QueryExpander.expand() now returns List<RetrievalQuery>. Single-query expansion returns a one-element list. Step-back returns [original, abstract]. Multi-query HyDE returns N hypothetical documents. The cardinality decision belongs to the implementation, not the framework.
The decorator handles the fan-out. When the list has one element, it’s the same fast path as before — no RRF, no merging, no overhead. When there are multiple, each gets its own retrieval (through the full decorator chain, including CRAG if active), and the results merge via Reciprocal Rank Fusion. I put the RRF implementation in rag-api — it’s pure Java, operates on RetrievedChunk, and any module that needs to merge ranked lists can use it.
The module rename came with the SPI change: rag-hyde → rag-expansion, HydeCaseRetriever → QueryExpandingCaseRetriever, casehub.rag.hyde.* → casehub.rag.expansion.*. No external consumers, so the blast radius was zero.

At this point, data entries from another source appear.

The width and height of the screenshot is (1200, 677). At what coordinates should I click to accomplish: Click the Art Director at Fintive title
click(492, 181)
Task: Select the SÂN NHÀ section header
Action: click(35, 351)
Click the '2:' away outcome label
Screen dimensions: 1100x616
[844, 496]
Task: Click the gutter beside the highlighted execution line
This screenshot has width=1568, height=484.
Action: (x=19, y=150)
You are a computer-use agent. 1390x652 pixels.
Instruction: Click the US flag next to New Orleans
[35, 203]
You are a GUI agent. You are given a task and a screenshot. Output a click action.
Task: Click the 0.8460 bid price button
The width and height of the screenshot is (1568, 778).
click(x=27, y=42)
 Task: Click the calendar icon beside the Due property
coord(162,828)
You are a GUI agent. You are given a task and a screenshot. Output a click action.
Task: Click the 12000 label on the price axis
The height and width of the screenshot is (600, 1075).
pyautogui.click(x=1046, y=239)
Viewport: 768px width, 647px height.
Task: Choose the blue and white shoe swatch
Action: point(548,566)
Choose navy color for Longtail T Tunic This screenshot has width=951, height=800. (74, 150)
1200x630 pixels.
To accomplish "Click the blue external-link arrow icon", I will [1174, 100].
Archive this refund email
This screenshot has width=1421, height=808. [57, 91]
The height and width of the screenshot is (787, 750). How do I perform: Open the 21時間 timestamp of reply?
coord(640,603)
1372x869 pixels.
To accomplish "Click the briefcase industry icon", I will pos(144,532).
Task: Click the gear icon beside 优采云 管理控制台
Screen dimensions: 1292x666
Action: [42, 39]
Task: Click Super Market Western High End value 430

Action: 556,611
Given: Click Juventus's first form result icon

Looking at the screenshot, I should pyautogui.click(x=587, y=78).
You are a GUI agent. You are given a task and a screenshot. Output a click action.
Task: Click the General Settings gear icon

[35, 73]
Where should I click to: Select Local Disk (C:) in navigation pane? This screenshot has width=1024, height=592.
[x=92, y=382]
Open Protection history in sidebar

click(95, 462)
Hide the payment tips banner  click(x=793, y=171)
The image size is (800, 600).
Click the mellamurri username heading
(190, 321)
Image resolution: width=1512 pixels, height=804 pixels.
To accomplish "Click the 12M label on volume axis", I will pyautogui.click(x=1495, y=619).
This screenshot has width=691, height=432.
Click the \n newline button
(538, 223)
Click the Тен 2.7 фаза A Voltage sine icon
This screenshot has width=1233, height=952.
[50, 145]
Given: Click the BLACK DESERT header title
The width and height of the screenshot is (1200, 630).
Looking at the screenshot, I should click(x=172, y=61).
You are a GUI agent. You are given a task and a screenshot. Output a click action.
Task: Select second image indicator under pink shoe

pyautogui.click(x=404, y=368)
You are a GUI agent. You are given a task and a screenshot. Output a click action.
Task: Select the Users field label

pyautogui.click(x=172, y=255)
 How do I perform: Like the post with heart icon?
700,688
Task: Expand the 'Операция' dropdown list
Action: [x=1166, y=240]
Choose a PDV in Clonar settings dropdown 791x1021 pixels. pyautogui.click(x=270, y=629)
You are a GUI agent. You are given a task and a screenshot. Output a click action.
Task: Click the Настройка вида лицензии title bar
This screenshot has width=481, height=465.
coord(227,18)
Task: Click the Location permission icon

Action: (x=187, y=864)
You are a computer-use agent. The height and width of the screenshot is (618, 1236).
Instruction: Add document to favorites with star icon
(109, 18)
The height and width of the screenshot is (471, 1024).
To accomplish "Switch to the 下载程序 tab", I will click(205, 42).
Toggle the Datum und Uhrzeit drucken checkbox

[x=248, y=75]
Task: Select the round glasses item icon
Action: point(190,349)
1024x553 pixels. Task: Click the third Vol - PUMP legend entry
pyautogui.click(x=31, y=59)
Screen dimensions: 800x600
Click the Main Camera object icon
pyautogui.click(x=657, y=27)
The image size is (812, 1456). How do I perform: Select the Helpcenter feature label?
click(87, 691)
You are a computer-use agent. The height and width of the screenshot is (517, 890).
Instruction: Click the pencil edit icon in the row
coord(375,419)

The step-back expander itself is straightforward — an LLM call that abstracts “side effects of ibuprofen for liver patients” into “pharmacological properties of NSAIDs”, then retrieves with both. The design choice I want to call out is that each sub-retrieval gets independently CRAG-evaluated against its own query text. The original retrieval is judged against the original intent. The step-back retrieval is judged against the broader intent. This is intentional — evaluating the step-back results against the narrow original query would penalise chunks that are relevant to the broader context. RRF then merges two quality-checked result sets.
One thing we caught during the spec review that I wouldn’t have predicted: Uni.combine().all().unis() throws IllegalArgumentException on an empty list, while the blocking equivalent (iterating an empty list) silently returns nothing. The asymmetry means the reactive path crashes where the blocking path degrades silently. We added empty-list guards to both decorators, making the behaviour consistent: empty expansion falls back to the original query.
The query expansion surface is now ready for the downstream consumers — devtown, AML, clinical — whenever engine wires up CaseRetriever for application case steps. Step-back prompting should help most with AML’s investigation queries, where a specific suspicious-transaction search needs to also surface broader typology patterns.